_TASK PROMPT_
Would you print every entry below exactly as written, omitting the images?

(INFORMATION PROVIDED)

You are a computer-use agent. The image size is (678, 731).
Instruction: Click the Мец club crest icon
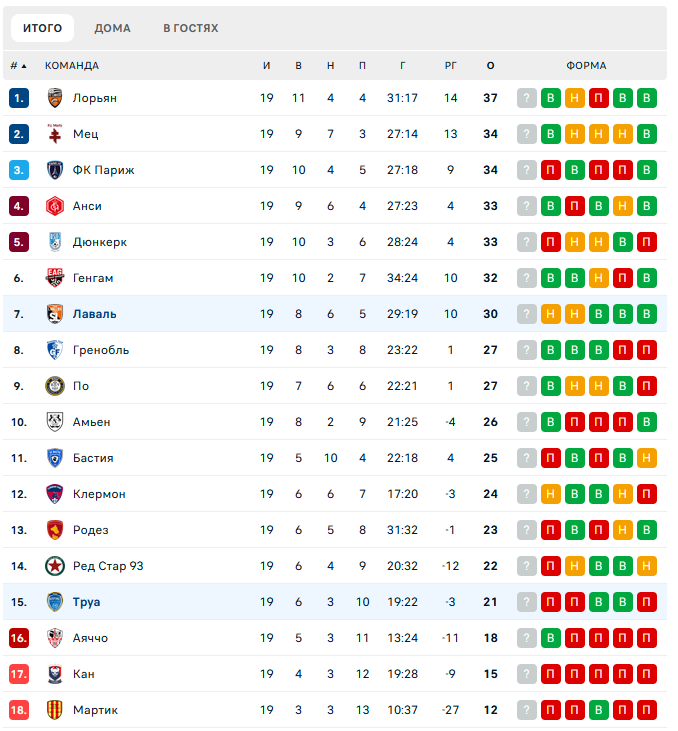coord(55,134)
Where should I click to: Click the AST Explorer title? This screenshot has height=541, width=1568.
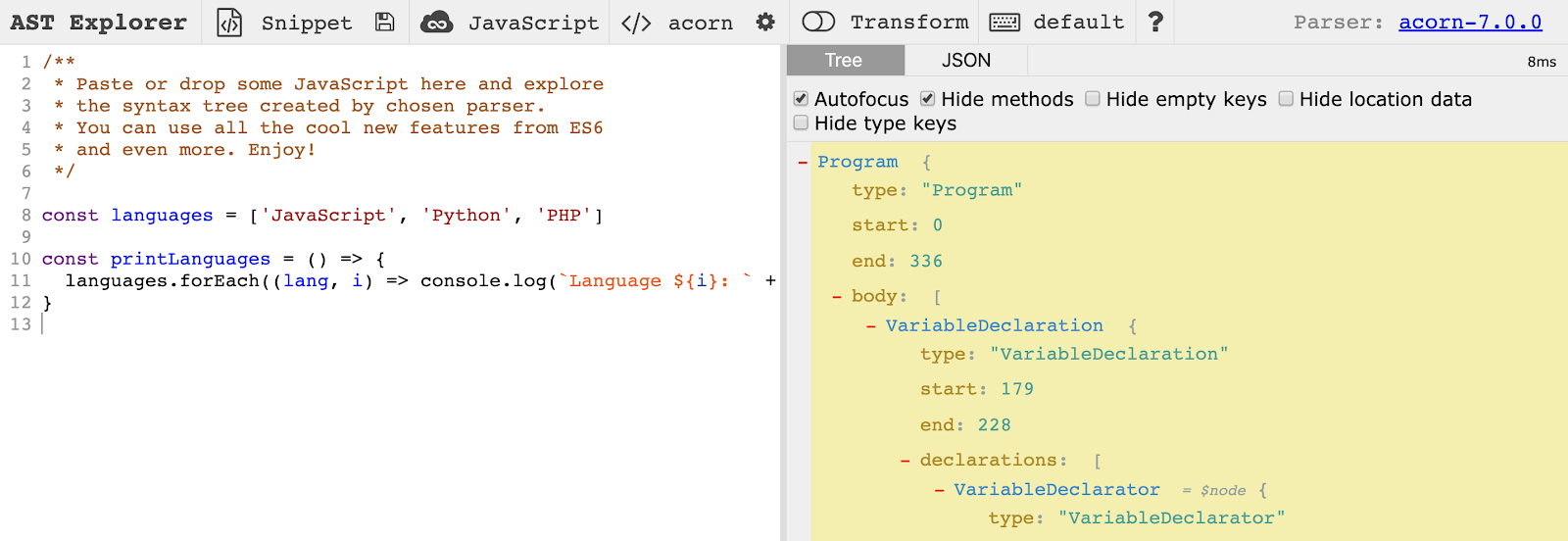pos(98,22)
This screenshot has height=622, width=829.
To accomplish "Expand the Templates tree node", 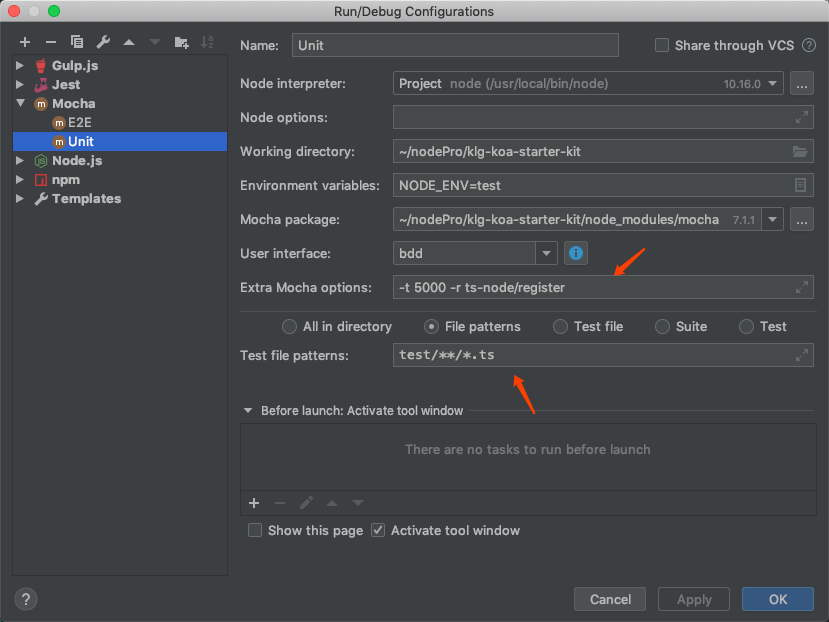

(End INFORMATION PROVIDED)

_EXPECTED OUTPUT_
You are a computer-use agent. The image size is (678, 731).
Instruction: Click the Мец club crest icon
coord(55,134)
Where should I click to: Click the AST Explorer title? This screenshot has height=541, width=1568.
pos(98,22)
This screenshot has height=622, width=829.
To accomplish "Expand the Templates tree node", 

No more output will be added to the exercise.